## [Your objective]
Rewrite each of the records below, replacing "How do I perform" with "How can I complete" and leaving everything else unchanged. Leave the pictures out of your answer.
.....
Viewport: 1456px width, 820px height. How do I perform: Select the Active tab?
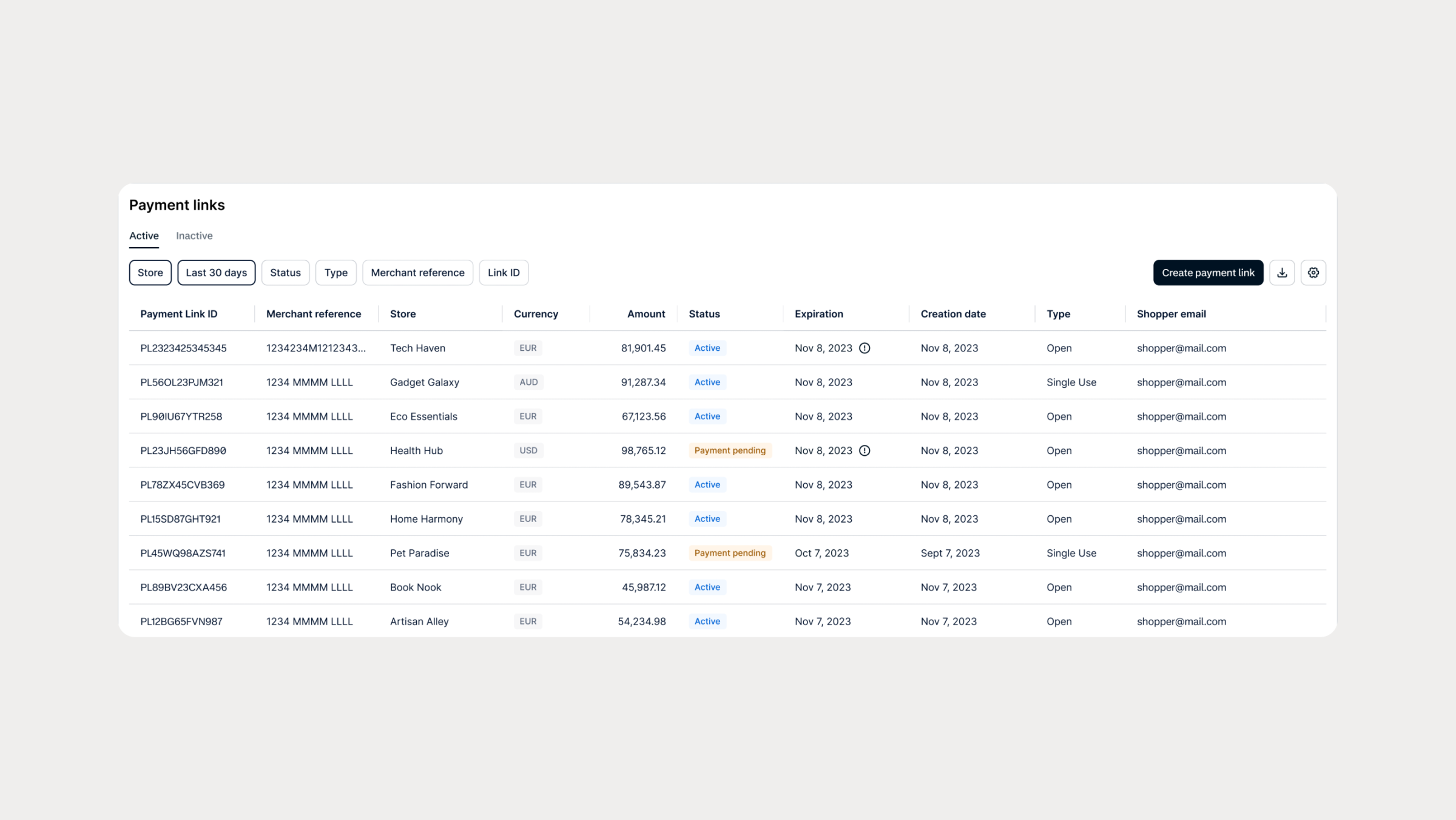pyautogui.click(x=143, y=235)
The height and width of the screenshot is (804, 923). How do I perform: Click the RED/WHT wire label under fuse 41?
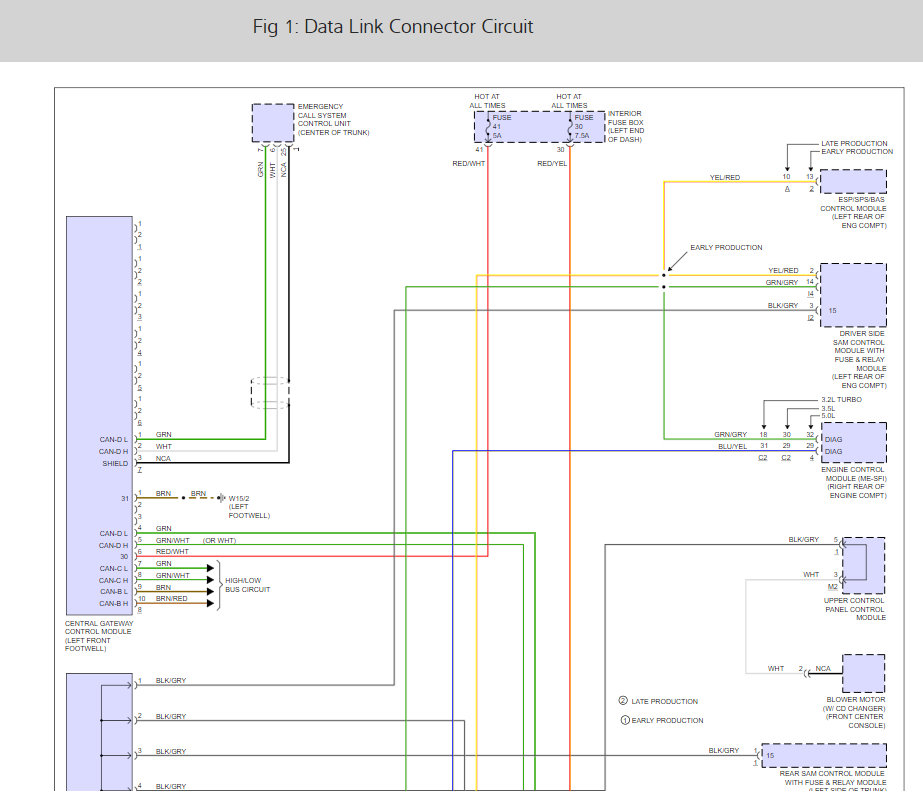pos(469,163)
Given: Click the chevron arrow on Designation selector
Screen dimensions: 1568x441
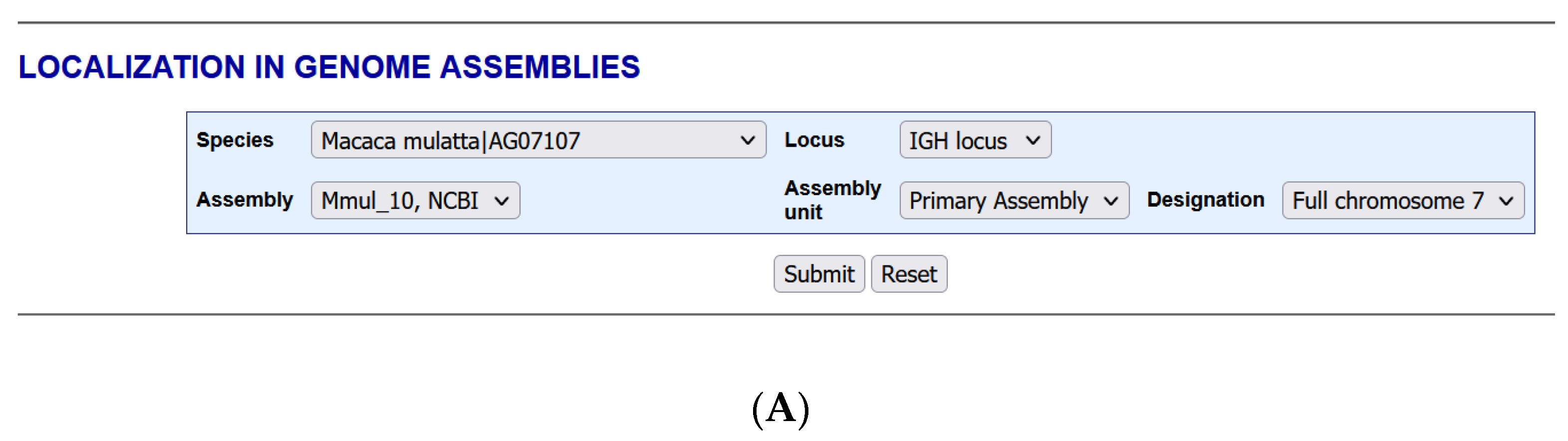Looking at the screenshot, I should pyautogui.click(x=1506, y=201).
.....
## [Answer to this exercise]
Viewport: 1456px width, 820px height. How can I complete: Select the Active tab?
pyautogui.click(x=143, y=235)
The height and width of the screenshot is (804, 923). How can I complete: Click the RED/WHT wire label under fuse 41?
pos(469,163)
Given: Click the chevron arrow on Designation selector
Screen dimensions: 1568x441
Looking at the screenshot, I should pyautogui.click(x=1506, y=201).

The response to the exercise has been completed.